### Listed entries
╭──

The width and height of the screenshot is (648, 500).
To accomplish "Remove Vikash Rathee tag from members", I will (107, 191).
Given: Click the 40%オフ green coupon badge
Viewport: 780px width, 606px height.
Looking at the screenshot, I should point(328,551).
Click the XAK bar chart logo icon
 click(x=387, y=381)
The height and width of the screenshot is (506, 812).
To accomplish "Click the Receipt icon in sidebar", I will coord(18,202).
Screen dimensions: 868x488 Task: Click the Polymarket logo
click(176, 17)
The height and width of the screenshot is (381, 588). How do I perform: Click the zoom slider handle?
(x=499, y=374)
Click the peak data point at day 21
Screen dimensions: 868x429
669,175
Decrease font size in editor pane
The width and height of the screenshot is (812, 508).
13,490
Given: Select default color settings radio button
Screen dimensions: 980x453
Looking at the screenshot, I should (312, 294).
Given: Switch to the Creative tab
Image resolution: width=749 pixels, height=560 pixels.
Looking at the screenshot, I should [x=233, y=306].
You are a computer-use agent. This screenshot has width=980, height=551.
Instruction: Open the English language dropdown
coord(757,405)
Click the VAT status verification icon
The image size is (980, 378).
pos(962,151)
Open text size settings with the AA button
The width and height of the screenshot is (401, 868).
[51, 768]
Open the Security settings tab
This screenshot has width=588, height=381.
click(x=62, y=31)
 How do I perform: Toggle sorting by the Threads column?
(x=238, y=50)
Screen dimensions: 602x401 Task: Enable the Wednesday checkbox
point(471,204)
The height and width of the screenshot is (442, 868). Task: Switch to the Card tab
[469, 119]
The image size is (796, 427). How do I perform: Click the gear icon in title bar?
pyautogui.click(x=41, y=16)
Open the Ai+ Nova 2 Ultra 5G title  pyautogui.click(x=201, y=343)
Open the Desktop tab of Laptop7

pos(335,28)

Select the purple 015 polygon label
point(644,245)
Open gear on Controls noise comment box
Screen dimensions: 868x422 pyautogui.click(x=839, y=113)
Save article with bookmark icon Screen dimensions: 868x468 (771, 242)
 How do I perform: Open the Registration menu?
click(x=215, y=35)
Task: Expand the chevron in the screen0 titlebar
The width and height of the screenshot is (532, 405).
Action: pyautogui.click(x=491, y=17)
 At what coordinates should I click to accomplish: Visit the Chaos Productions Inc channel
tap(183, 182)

╰──

### Task brief
Filter the entries above down to the lines containing the word "with".

### Output
Open text size settings with the AA button
Save article with bookmark icon Screen dimensions: 868x468 (771, 242)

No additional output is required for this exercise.